INSTRUCTIONS FOR THE TASK: The records follow. Retype them without a single change.
--
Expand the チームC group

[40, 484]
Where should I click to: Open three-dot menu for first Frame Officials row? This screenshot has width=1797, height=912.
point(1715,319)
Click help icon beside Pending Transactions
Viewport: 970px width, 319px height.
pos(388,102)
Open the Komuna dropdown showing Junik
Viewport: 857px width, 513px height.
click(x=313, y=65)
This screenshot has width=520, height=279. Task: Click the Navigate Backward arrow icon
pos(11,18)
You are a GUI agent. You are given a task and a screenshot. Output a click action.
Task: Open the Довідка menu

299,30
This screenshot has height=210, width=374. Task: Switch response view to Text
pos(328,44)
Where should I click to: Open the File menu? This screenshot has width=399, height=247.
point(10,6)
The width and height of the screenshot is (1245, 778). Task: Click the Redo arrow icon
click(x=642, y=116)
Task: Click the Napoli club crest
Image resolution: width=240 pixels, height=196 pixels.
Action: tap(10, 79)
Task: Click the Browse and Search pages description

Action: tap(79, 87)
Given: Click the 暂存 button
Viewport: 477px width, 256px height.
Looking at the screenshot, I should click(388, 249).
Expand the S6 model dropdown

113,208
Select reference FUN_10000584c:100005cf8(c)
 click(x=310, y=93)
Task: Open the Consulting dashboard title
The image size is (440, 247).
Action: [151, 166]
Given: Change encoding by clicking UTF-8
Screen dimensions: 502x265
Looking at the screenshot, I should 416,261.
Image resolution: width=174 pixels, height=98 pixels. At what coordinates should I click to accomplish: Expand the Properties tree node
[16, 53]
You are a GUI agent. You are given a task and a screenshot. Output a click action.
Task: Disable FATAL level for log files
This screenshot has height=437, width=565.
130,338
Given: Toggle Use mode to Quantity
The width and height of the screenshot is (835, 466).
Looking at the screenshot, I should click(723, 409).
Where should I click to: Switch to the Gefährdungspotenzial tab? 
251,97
--
WORKED SOLUTION:
Expand the チームC group

[40, 484]
Where should I click to: Open three-dot menu for first Frame Officials row? This screenshot has width=1797, height=912.
point(1715,319)
Click help icon beside Pending Transactions
Viewport: 970px width, 319px height.
pos(388,102)
Open the Komuna dropdown showing Junik
Viewport: 857px width, 513px height.
click(x=313, y=65)
This screenshot has width=520, height=279. Task: Click the Navigate Backward arrow icon
pos(11,18)
You are a GUI agent. You are given a task and a screenshot. Output a click action.
Task: Open the Довідка menu

299,30
This screenshot has height=210, width=374. Task: Switch response view to Text
pos(328,44)
Where should I click to: Open the File menu? This screenshot has width=399, height=247.
point(10,6)
The width and height of the screenshot is (1245, 778). Task: Click the Redo arrow icon
click(x=642, y=116)
Task: Click the Napoli club crest
Image resolution: width=240 pixels, height=196 pixels.
Action: tap(10, 79)
Task: Click the Browse and Search pages description

Action: tap(79, 87)
Given: Click the 暂存 button
Viewport: 477px width, 256px height.
Looking at the screenshot, I should click(388, 249).
Expand the S6 model dropdown

113,208
Select reference FUN_10000584c:100005cf8(c)
 click(x=310, y=93)
Task: Open the Consulting dashboard title
The image size is (440, 247).
Action: [151, 166]
Given: Change encoding by clicking UTF-8
Screen dimensions: 502x265
Looking at the screenshot, I should 416,261.
Image resolution: width=174 pixels, height=98 pixels. At what coordinates should I click to accomplish: Expand the Properties tree node
[16, 53]
You are a GUI agent. You are given a task and a screenshot. Output a click action.
Task: Disable FATAL level for log files
This screenshot has height=437, width=565.
130,338
Given: Toggle Use mode to Quantity
The width and height of the screenshot is (835, 466).
Looking at the screenshot, I should click(723, 409).
Where should I click to: Switch to the Gefährdungspotenzial tab? 
251,97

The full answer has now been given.